** EXERCISE INPUT **
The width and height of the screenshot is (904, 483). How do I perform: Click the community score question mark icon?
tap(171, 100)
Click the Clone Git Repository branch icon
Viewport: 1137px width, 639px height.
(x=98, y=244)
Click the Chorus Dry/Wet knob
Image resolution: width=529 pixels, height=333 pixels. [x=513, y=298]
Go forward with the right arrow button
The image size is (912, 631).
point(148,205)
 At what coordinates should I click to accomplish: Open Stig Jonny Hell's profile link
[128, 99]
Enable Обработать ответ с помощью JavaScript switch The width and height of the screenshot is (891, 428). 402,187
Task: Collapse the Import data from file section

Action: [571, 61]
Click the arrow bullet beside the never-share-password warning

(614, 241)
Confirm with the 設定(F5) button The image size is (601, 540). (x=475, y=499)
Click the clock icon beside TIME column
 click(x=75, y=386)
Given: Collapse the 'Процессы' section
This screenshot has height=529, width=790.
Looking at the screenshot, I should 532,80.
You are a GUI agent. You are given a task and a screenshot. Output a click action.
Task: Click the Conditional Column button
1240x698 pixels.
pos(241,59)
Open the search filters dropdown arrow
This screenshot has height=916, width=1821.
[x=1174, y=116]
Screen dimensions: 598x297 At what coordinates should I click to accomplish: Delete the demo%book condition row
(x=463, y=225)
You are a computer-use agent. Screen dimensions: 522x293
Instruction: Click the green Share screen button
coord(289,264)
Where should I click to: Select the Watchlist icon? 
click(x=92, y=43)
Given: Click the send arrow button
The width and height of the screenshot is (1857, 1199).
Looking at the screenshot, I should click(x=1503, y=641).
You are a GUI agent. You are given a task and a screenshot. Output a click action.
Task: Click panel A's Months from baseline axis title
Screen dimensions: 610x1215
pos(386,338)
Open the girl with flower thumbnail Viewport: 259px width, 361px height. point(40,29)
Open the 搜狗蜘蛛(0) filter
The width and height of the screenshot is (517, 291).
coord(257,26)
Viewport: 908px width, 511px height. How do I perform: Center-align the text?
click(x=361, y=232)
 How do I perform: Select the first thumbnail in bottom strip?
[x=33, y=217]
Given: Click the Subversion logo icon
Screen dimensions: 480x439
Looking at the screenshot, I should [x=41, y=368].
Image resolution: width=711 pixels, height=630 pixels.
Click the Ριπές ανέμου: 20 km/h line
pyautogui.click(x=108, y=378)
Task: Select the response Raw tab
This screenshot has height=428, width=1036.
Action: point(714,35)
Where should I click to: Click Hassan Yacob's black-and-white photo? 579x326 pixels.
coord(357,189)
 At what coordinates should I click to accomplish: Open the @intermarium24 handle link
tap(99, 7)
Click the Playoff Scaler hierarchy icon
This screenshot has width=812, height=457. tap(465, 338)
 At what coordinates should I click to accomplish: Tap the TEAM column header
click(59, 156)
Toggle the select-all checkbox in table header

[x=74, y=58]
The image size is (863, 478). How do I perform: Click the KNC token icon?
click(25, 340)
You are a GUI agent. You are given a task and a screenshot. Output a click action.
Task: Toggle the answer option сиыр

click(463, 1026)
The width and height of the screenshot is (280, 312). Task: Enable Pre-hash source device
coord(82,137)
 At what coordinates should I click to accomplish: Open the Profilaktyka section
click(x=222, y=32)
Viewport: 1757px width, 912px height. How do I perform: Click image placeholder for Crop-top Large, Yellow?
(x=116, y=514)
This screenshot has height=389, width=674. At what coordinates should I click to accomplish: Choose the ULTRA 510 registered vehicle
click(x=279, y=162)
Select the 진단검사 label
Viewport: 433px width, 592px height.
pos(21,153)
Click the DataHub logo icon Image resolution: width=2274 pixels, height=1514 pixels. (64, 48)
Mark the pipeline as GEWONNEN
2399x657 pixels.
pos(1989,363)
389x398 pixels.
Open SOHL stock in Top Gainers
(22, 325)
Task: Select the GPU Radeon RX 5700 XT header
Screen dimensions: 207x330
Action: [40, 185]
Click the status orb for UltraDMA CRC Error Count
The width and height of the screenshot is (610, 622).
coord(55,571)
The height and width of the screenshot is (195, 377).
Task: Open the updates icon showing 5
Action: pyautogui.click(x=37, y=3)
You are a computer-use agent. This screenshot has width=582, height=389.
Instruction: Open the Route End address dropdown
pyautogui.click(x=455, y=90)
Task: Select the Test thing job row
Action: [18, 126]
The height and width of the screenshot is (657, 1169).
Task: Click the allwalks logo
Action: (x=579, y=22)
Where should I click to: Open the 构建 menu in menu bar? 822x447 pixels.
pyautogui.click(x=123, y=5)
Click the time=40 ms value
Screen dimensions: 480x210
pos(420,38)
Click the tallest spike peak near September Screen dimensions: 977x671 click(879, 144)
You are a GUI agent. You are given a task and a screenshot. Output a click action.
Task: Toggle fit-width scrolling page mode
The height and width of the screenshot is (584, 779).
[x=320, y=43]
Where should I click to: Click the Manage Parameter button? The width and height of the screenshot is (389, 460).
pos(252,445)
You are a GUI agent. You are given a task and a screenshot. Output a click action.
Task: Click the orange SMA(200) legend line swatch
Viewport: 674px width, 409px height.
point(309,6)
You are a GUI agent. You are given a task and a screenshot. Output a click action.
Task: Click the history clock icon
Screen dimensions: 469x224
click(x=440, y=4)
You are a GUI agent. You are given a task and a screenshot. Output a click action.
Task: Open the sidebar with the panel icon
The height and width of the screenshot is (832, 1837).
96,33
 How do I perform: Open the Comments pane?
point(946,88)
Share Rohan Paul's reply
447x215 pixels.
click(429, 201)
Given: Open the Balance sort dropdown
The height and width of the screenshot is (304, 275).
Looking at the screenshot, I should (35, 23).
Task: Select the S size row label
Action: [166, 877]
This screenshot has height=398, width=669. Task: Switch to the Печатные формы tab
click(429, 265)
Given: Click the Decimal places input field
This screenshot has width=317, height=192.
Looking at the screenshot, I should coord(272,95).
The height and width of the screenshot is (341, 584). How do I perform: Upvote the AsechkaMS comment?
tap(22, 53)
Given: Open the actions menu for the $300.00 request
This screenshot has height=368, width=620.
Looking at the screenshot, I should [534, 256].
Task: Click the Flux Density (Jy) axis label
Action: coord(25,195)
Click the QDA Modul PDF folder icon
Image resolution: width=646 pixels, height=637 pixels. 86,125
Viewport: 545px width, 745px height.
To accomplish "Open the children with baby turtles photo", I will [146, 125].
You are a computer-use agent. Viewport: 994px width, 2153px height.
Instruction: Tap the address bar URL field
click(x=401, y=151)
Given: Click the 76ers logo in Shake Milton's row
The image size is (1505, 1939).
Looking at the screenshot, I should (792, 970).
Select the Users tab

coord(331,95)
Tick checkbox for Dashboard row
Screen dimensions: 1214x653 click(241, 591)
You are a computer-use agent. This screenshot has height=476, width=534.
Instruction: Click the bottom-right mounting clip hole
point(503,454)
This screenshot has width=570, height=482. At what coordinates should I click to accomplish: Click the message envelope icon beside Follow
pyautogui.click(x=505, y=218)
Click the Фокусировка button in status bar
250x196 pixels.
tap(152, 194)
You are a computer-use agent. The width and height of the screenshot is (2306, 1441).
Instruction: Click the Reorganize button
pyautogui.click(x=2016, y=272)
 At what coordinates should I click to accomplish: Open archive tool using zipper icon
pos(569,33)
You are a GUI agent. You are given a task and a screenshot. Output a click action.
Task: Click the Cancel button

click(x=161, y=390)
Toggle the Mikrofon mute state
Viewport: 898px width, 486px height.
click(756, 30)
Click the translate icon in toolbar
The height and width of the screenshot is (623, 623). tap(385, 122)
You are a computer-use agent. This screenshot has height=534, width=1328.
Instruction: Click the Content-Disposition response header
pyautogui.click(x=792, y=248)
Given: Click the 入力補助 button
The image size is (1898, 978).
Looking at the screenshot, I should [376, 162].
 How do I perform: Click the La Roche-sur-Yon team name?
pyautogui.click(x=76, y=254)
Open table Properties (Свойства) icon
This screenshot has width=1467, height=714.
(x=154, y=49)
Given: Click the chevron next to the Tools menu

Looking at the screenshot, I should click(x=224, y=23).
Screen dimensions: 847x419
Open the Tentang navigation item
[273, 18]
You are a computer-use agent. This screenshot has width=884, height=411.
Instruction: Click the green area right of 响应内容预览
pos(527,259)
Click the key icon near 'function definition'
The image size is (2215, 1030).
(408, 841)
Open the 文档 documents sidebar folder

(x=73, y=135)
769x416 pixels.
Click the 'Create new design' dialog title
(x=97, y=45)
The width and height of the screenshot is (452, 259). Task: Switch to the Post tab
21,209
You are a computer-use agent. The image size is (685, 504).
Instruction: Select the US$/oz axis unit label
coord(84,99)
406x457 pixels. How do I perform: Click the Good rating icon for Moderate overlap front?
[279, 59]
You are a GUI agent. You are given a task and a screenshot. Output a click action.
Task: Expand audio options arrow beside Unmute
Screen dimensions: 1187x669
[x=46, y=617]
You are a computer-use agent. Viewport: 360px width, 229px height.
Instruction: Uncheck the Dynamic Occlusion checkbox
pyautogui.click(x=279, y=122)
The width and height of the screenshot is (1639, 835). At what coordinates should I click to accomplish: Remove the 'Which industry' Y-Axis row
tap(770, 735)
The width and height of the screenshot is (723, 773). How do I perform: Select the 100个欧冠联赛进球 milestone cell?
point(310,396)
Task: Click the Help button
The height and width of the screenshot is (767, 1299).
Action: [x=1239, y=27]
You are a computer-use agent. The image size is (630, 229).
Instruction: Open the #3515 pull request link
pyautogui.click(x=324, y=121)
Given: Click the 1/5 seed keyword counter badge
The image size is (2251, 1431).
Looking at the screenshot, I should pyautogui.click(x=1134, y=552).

** WHAT IS BEING ASKED **
Recast everything from the line containing "Task: Click the Help button" down to the final line above as a JSON list of strings, one string per line, leaving out any blank lines.

** RESULT OF THIS EXERCISE **
[
  "Task: Click the Help button",
  "The height and width of the screenshot is (767, 1299).",
  "Action: [x=1239, y=27]",
  "You are a computer-use agent. The image size is (630, 229).",
  "Instruction: Open the #3515 pull request link",
  "pyautogui.click(x=324, y=121)",
  "Given: Click the 1/5 seed keyword counter badge",
  "The image size is (2251, 1431).",
  "Looking at the screenshot, I should pyautogui.click(x=1134, y=552)."
]